CONSIGNE: Reproduisez fidèlement le passage du texte sur Philippe le Bel et la papauté compris entre « Vous vous en » et « Aurèle… c’est Commode). », ces deux bornes incluses.

TEXTE DE LECTURE:
============================================================

Trois papes pour le prix d’un

 

Pour bien comprendre le trouble qui va agiter le Royaume de Bohême au début du XVe siècle, on doit remonter un peu dans le temps pour s’attarder sur une histoire de papes.

Au début du XIVe siècle, ça ne file pas très doux entre la couronne de France et la papauté. Les prémices de la guerre de Cent Ans se font sentir, le système féodal ne répond plus vraiment aux besoins d'une société en pleine mutation, et Philippe le Bel, roi de France, n’a plus tellement envie d’écouter le pape. Après tout, il est roi, et de France qui plus est ! Pour soutenir son effort de guerre contre les vils anglais pour le contrôle de la Guyenne (qui correspond approximativement à l’Aquitaine d’aujourd’hui), Philippe commence en 1295 à prélever un impôt exceptionnel sur le clergé de son royaume, la décime. Le pape Boniface VIII, logiquement, n’apprécie pas trop cette initiative. Il écrit alors une bulle pour rappeler au bon roi Philippe à la mémoire trouble, que le clergé, eh bien, ça ne paye pas de taxe, sauf si tu t’appelles Dieu ou si tu as l’accord du Pape.  Et pour enfoncer le clou, Boniface réitère en 1302 avec une seconde bulle dans laquelle il entend réaffirmer la supériorité de l’Eglise sur les souverains.

 

 

Vous vous en doutez, Philippe, n’aime pas trop ça non plus. Et quand on n’aime pas une personne qui menace de vous excommunier et qu’on est roi, la meilleure solution est encore de faire remplacer ladite personne et par la force si possible. C’est ce qui va fatalement arriver.  Boniface est arrêté en 1303 et il meurt quelques semaines plus tard (comme dirait Marc Aurèle… c’est Commode).

============================================================

ENTRÉES FOURNIES:
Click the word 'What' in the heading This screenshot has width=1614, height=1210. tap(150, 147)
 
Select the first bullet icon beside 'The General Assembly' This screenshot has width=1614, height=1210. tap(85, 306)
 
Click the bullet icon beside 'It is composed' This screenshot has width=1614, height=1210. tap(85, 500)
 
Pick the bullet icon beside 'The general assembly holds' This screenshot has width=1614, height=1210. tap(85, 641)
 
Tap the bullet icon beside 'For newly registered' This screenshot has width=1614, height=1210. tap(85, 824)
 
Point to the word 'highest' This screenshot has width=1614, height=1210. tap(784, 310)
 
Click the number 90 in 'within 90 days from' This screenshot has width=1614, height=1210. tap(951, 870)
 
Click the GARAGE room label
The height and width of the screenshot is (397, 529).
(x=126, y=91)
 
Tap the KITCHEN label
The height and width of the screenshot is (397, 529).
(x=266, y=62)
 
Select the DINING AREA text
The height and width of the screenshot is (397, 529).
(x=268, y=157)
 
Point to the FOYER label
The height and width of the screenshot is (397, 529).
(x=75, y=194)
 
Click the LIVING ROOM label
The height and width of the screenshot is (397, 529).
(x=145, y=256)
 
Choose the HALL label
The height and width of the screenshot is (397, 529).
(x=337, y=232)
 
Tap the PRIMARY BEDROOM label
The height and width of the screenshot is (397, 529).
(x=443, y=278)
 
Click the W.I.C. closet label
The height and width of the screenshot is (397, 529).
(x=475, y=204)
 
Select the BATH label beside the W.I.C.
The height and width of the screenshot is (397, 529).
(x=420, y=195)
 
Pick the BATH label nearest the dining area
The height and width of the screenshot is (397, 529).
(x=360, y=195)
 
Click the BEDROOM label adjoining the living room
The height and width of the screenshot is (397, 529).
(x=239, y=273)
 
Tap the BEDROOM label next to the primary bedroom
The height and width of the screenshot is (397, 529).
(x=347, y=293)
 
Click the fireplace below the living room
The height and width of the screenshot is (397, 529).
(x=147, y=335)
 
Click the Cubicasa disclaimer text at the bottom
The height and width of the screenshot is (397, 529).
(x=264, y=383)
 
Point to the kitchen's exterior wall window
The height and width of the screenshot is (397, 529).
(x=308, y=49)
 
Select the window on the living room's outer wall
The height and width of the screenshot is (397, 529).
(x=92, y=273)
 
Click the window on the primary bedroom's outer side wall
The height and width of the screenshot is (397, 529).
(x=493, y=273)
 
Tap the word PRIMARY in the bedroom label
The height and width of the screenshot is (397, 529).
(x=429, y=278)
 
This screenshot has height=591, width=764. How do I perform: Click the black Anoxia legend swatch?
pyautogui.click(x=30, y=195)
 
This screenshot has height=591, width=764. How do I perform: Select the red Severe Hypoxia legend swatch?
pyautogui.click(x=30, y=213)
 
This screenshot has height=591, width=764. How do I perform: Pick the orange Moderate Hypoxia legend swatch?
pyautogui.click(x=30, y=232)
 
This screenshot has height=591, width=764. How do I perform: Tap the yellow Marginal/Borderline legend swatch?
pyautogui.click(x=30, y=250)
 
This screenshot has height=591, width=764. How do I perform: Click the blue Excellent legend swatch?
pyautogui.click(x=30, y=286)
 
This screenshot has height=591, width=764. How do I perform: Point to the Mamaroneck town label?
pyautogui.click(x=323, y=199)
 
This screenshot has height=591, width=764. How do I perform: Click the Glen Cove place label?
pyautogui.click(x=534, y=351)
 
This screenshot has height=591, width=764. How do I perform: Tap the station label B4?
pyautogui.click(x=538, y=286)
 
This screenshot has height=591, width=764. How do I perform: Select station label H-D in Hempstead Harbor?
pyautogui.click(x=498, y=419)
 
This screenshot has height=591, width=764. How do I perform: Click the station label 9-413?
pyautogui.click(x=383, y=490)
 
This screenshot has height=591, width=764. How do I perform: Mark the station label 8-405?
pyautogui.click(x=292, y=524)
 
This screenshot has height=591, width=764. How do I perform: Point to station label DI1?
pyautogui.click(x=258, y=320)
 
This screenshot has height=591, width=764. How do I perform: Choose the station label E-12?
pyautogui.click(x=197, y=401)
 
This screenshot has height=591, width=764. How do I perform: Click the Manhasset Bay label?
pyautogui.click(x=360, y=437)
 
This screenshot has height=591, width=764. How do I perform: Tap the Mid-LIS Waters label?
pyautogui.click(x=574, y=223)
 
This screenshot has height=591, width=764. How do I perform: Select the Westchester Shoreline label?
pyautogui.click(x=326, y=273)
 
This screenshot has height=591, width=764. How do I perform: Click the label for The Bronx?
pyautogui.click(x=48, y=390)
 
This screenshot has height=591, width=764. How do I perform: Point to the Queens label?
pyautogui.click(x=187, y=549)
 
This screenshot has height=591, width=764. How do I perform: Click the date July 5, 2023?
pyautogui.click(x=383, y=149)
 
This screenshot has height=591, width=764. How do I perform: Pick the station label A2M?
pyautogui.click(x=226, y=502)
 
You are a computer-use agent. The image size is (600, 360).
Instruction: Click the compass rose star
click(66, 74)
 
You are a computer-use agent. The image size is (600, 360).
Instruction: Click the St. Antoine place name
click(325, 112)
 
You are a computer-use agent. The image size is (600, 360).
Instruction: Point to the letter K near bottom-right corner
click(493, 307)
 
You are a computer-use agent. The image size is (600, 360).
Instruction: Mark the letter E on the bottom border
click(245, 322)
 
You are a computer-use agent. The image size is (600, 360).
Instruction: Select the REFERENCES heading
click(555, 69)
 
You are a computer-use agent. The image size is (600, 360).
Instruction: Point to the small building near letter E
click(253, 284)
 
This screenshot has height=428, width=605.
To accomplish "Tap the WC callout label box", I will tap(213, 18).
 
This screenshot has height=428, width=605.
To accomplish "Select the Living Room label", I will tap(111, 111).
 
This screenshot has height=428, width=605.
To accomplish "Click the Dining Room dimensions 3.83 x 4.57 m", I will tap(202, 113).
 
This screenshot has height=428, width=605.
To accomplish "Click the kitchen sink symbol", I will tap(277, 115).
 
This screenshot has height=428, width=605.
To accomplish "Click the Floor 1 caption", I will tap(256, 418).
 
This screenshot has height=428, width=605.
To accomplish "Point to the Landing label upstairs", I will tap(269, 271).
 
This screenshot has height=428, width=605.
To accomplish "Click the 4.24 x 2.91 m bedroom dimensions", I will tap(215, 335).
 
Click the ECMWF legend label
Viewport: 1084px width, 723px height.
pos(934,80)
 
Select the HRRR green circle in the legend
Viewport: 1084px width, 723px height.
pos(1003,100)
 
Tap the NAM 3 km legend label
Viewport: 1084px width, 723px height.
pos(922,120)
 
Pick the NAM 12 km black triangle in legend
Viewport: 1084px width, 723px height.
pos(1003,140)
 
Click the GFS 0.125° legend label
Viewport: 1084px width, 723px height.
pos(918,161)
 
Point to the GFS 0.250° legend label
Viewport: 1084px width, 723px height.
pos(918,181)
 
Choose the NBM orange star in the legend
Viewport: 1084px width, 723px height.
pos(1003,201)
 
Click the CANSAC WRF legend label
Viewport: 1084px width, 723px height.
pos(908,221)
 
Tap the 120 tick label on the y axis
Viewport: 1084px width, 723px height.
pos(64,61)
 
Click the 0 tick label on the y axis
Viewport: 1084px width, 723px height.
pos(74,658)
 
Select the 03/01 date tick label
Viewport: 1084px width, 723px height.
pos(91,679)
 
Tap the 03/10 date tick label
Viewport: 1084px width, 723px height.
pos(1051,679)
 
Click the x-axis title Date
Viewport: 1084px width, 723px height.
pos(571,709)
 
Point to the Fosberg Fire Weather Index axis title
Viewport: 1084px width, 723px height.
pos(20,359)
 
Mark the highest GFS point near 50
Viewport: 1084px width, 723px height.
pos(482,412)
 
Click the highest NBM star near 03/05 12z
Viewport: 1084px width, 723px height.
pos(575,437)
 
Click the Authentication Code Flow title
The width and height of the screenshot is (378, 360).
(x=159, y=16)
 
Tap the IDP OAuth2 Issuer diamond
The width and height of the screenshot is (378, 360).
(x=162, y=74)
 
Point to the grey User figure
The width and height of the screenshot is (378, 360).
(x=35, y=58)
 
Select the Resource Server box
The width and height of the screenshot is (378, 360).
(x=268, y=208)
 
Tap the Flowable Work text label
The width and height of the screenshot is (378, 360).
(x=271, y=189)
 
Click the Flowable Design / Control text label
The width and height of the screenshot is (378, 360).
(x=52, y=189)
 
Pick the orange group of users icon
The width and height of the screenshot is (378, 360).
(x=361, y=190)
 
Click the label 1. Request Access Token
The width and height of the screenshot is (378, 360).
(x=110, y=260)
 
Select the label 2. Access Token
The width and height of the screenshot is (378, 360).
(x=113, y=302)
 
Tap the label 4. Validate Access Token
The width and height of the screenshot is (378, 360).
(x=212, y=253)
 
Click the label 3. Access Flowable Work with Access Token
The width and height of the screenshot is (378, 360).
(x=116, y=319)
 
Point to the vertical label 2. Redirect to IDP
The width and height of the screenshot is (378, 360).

============================================================

RÉPONSE ATTENDUE:
Vous vous en doutez, Philippe, n’aime pas trop ça non plus. Et quand on n’aime pas une personne qui menace de vous excommunier et qu’on est roi, la meilleure solution est encore de faire remplacer ladite personne et par la force si possible. C’est ce qui va fatalement arriver.  Boniface est arrêté en 1303 et il meurt quelques semaines plus tard (comme dirait Marc Aurèle… c’est Commode).